• TASKS TO PERFORM:
A – In the swertiamarin article excerpt below, which enzyme catalyzes the rate-limiting step in de novo fatty acid biosynthesis?
B – From the swertiamarin article excerpt below, copy the stretch from "Various phytochemicals such" through "-2 on adipogenesis.".
C – Proceed with the swertiamarin article excerpt below, picking up after its final sentence.

• PASSAGE PROVIDED:
How to cite this article:
Vaidya HB, Goyal RK, Cheema SK. Acetylated and propionated derivatives of swertiamarin have anti-adipogenic effects .J Pharmacol Pharmacother 2014;5:232-238

How to cite this URL:
Vaidya HB, Goyal RK, Cheema SK. Acetylated and propionated derivatives of swertiamarin have anti-adipogenic effects . J Pharmacol Pharmacother [serial online] 2014 [cited 2019 Sep 19 ];5:232-238
Available from:

Full Text


Obesity is characterized by an increase in the number and size of adipocytes after differentiating from fibroblastic preadipocytes in the mature adipose tissue. An increase in adipose tissue mass occurs through the proliferation of preadipocytes followed by differentiation of these cells into mature adipocytes. [1] Adipocytes differentiation is accompanied by coordinated changes in cell morphology, hormone sensitivity, and gene expression. [1] These changes are regulated by two main transcription factors, including peroxisome proliferator-activated receptor-γ (PPAR-γ) and CCAAT/enhancer-binding proteins (C/EBPs), [2] which are involved in the sequential expression of adipocytes-specific proteins during adipocyte differentiation. [3]

Adipocytes are metabolically active in de novo fatty acid synthesis and fat oxidation to maintain homeostasis. Acetyl-CoA carboxylase (ACC) catalyzes the rate-limiting step in de-novo fatty acid biosynthesis to produce immediate metabolite malonyl-CoA. [4] Malonyl-CoA controls mitochondrial fatty acid uptake through allosteric inhibition of carnitine palmitoyl transferase-1α (CPT-1α) that catalyzes the first committed step in fatty acid oxidation. [5] Thus, acetyl-CoA and malonyl-CoA are the key metabolic signals for the control of fatty acid production and oxidation. Inhibition of ACC offers an attractive modality to target a multitude of cardiovascular risk factors associated with obesity, diabetes, insulin resistance, and metabolic syndrome such as obesity. [6] Furthermore, obese subjects have an impaired ability to mobilize stored fat via the action of catecholamine. [7] Hormone sensitive lipase (HSL) is the chief enzyme responsible for mobilization of non-esterified free fatty acids (NEFA) from adipose tissue. HSL knockout mice are resistant to both high fat diet-induced and genetic obesity, displaying a reduction in white adipose tissue, thereby indicating the importance of HSL in adipogenesis and obesity. [8]

Various phytochemicals such as isoflavonoids, flavonoids, and catechins have been reported to inhibit adipogenesis. [9] Swertiamarin, a secoiridoid glycoside, is a bioactive phytochemical; we have previously reported anti-diabetic and anti-hyperlipidemic effects of swertiamarin in animal models. [10],[11],[12],[13] Later on swertiamarin was found to have a low plasma half-life, [14] thereby having a low potency, which may be due to the hydrophilic nature of swertiamarin. In the current study, we synthesized less water soluble derivatives of swertiamarin (LMP-09-1 and -2) to improve the stability of swertiamarin in the blood and to increase the potency of swertiamarin. We investigated the effects of LMP-09-1 and -2 on adipogenesis.

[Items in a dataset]
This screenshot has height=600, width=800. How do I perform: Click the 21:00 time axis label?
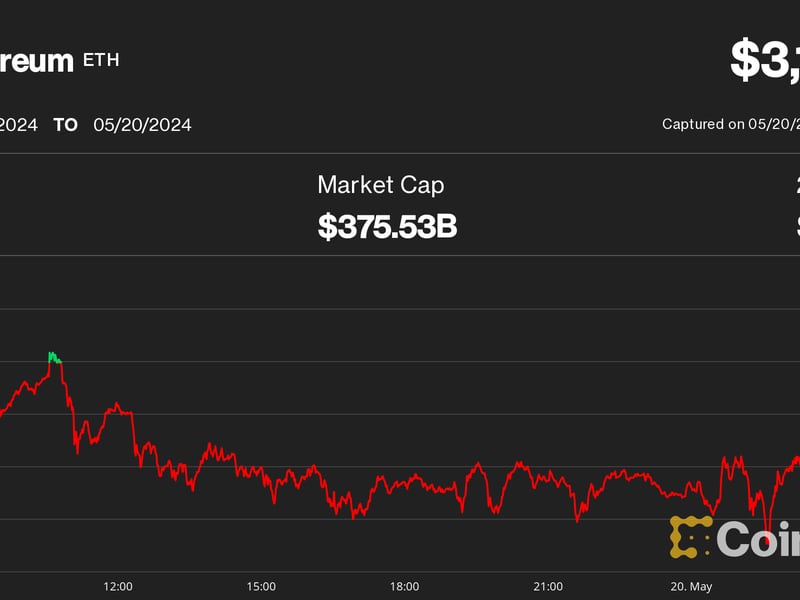click(548, 586)
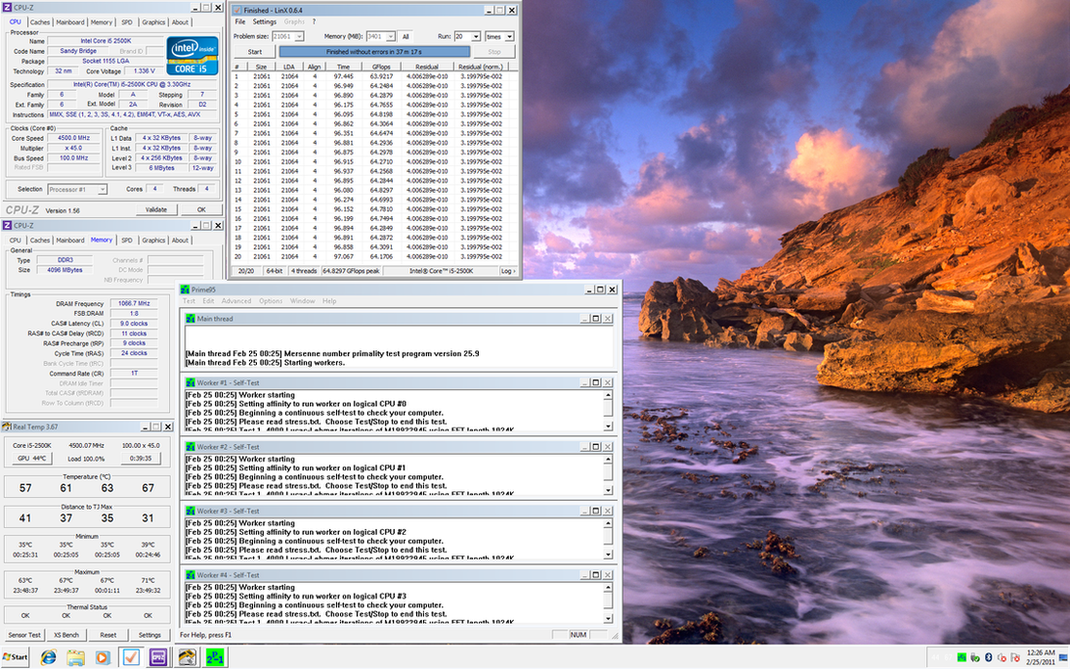1070x669 pixels.
Task: Click the Real Temp taskbar icon
Action: [x=186, y=657]
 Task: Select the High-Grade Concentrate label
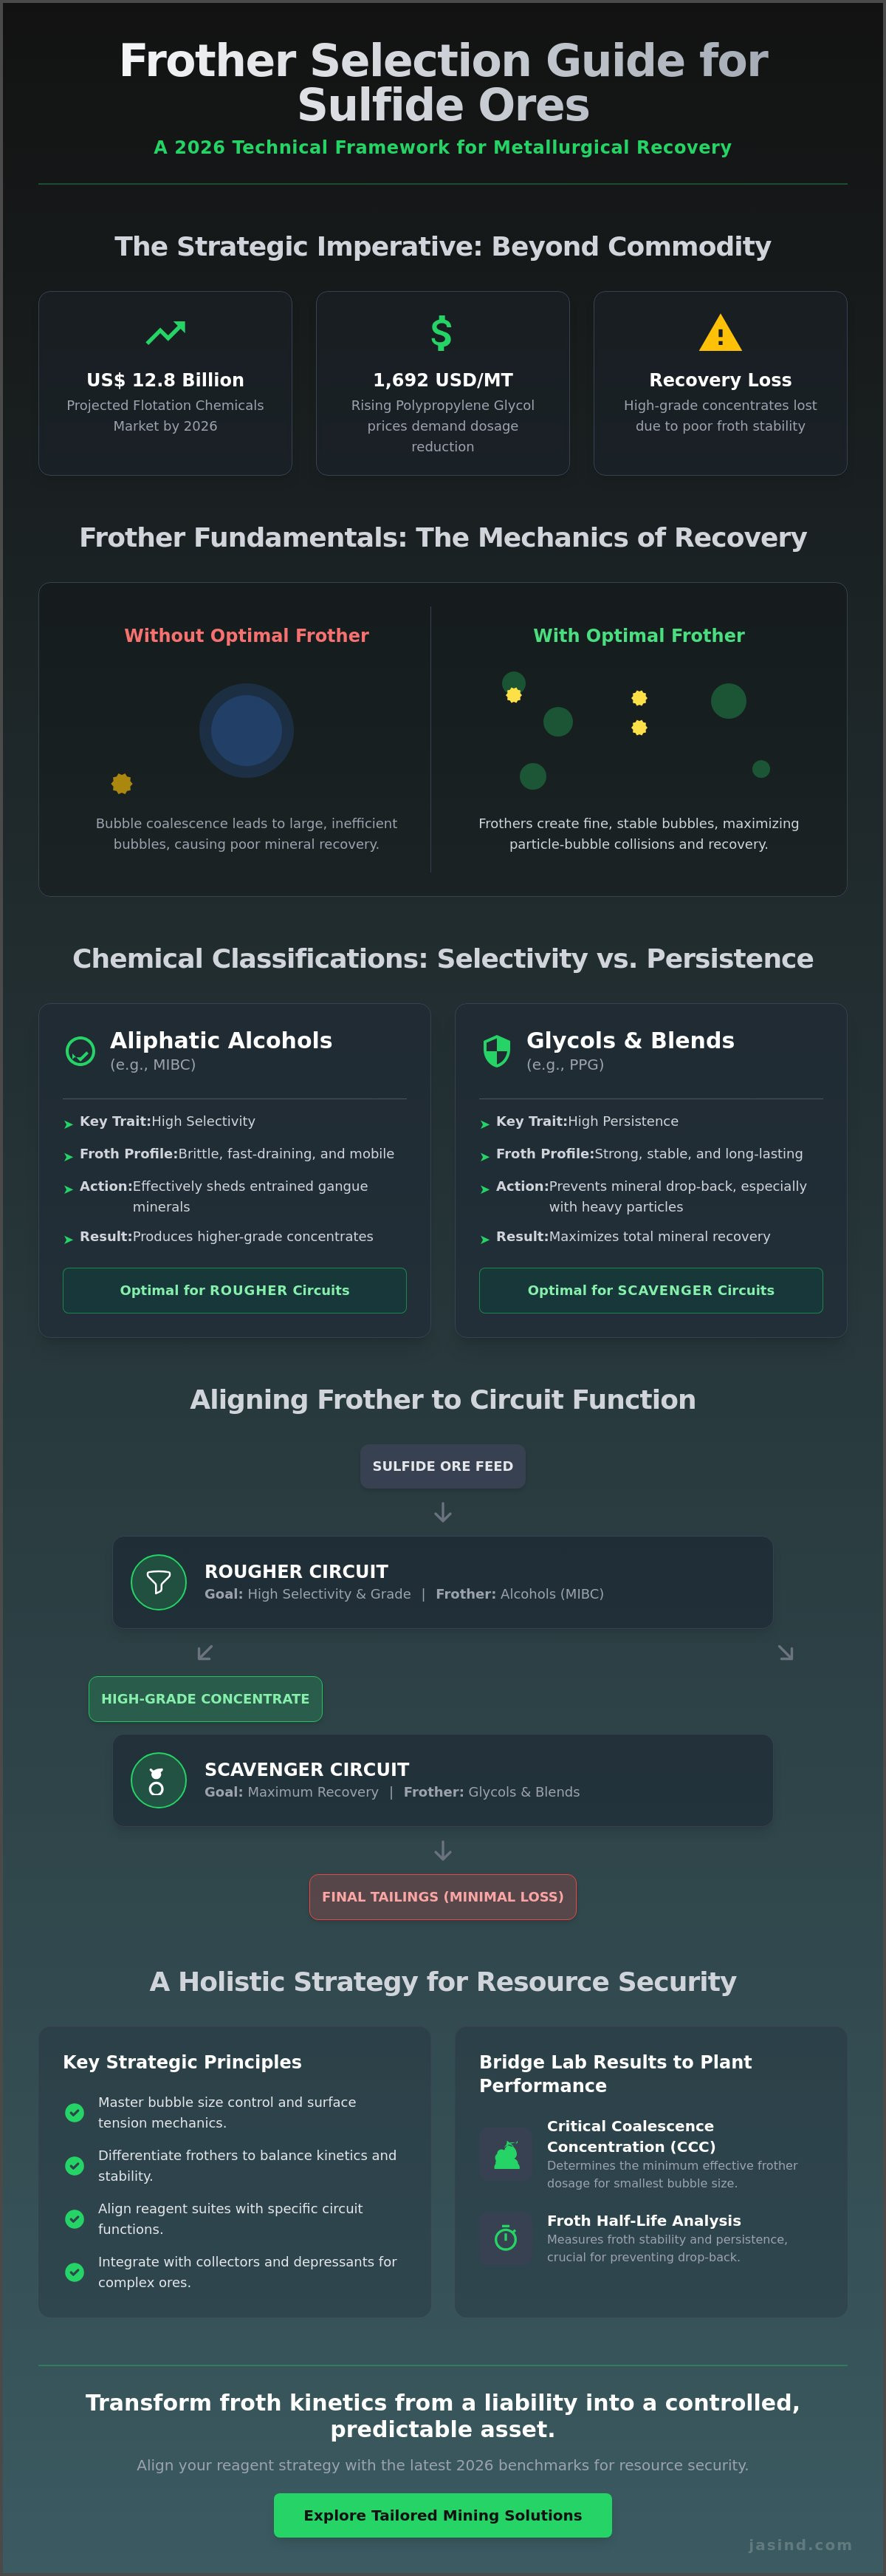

• ANSWERS PROVIDED:
A – Acetyl-CoA carboxylase (ACC)

B –
Various phytochemicals such as isoflavonoids, flavonoids, and catechins have been reported to inhibit adipogenesis. [9] Swertiamarin, a secoiridoid glycoside, is a bioactive phytochemical; we have previously reported anti-diabetic and anti-hyperlipidemic effects of swertiamarin in animal models. [10],[11],[12],[13] Later on swertiamarin was found to have a low plasma half-life, [14] thereby having a low potency, which may be due to the hydrophilic nature of swertiamarin. In the current study, we synthesized less water soluble derivatives of swertiamarin (LMP-09-1 and -2) to improve the stability of swertiamarin in the blood and to increase the potency of swertiamarin. We investigated the effects of LMP-09-1 and -2 on adipogenesis.

C –
 Materials and Methods

The 3T3-L1 cells were obtained from American Type Culture Collection (ATCC # CL-173, USA). Insulin, 3-isobutylmethylxanthine (IBMX), dexamethasone (DEX), Dulbecco's Modified Eagle's Medium (DMEM) and dimethylsulphoxide (DMSO) were from Sigma Aldrich, USA. Foetal Bovine Serum (FBS), penicillin-streptomycin, amphotericin-B, trypsin and calf serum were obtained from Gibco (USA). Oil Red O Dye and dye extracting solution was from Millipore, USA. Other reagents were: TriZol (Invitrogen, USA), random primers (Invitrogen, USA), dNTPs (Invitrogen), Taq polymerase (Invitrogen, USA), isoproterenol (Sigma Aldrich), fatty acid free bovine serum albumin (Sigma Aldrich, USA), triglycerides assay kit (236-60, SEKISUI diagnostic, USA), and NEFA-C kit (999-34691, Wako Chemicals, USA).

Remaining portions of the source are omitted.